Após as 15 horas, pouco a pouco, os corpos deixaram o ginásio, alguns sob uma forte chuva, que também apareceu durante o enterro da inspetora Eliana Xavier, de 38 anos, que deixou dois filhos adolescentes (que permaneceram abraçados durante todo o sepultamento). Pouco antes do sepultamento, a família ainda pediu para olhar pela última vez para o rosto da educadora.
No velório, a professora Rosana da Silva, de 55 anos, "tia" de coração da inspetora procurou a família e depois subiu nas arquibancadas com um cartaz, que dizia "Vamos dar um basta na violência. Queremos paz e segurança nas escolas."
"Cheguei aqui e fiz esse cartaz protestando contra essa violência, pena que são tão poucas pessoas (se manifestando). Tenho uma ONG que já faz um trabalho social no Itaim Paulista (na zona leste de São Paulo), esse veio por acaso, infelizmente."
No entorno, novamente alguns anônimos estavam lá pela comoção. "Vim prestar condolências. Choca demais essas coisas, ainda mais a gente que tem filho", diz a aposentada Cleide Silva, de 71 anos.

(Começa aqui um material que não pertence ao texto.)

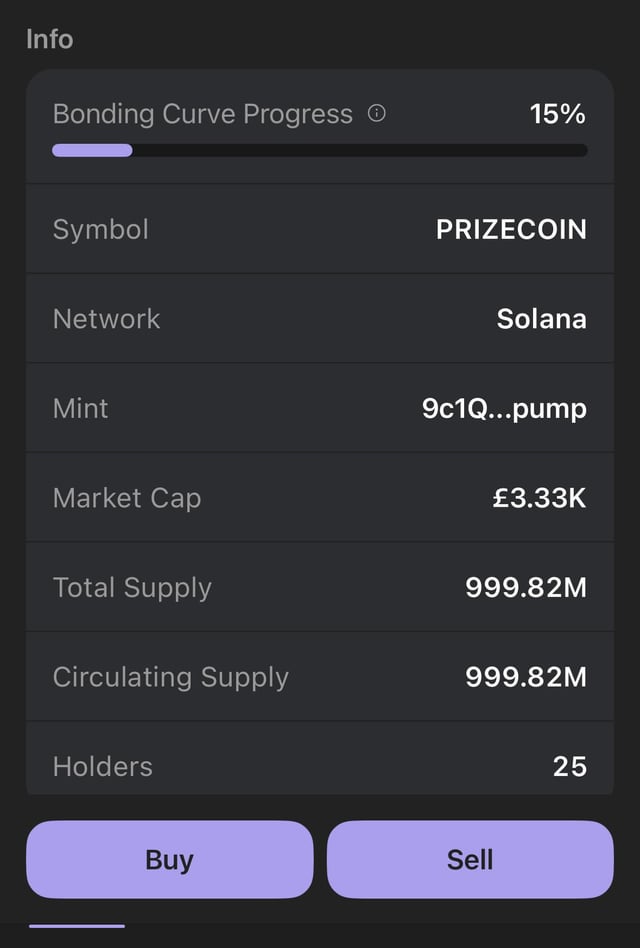Click the bonding curve progress bar

point(319,150)
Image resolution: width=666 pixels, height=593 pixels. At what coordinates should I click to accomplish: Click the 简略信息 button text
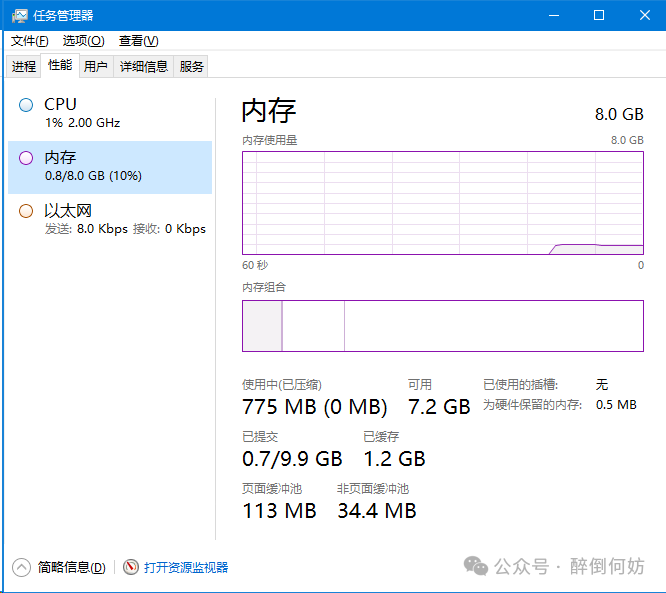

Grades separavam a área onde estão os corpos e as famílias das vítimas. Ao lado, um corredor era destinado para a passagem da população que foi prestar homenagens, que em parte pode ocupar as arquibancadas do ginásio. Mesmo após o fim do primeiro culto, iniciado às 11 horas, algumas família continuaram a entoar canções católicas e evangélicas, enquanto os parentes mais próximos continuam junto dos caixões.
Embora velada na quinta-feira, o sepultamento de Marilena Umezu, de 59 anos, deve ocorrer apenas na sexta-feira, porque a família aguarda o retorno de um dos filhos da coordenadora, que estava na China. "Você sempre queria o bem da pessoas, achávamos até engraçado que você sempre via o lado bom em tudo!!!!!!! Nós sabemos o quanto você era apaixonada pelo seu trabalho e tratava todos os alunos como seus filhos, a partir de hoje você vai continuar dando seus ensinamentos em um lugar muito melhor que o nosso e estará olhando por nós", escreveu outro filho da coordenadora, Vinicius Umezu, em homenagem nas redes sociais.
Por volta das 14h30, os portões foram fechados na Arena Suzano para um momento de homenagens mais privativas. Entre os alunos, alguns vestiam o uniforme preto da Raul Brasil, que trazia o nome da escola no colarinho. Na parte central do ginásio, uma missa foi celebrada pelo bispo de Mogi das Cruzes, Dom Pedro Luiz Stringhini, que leu nome das vítimas e pediu "Sim à paz. Não à violência."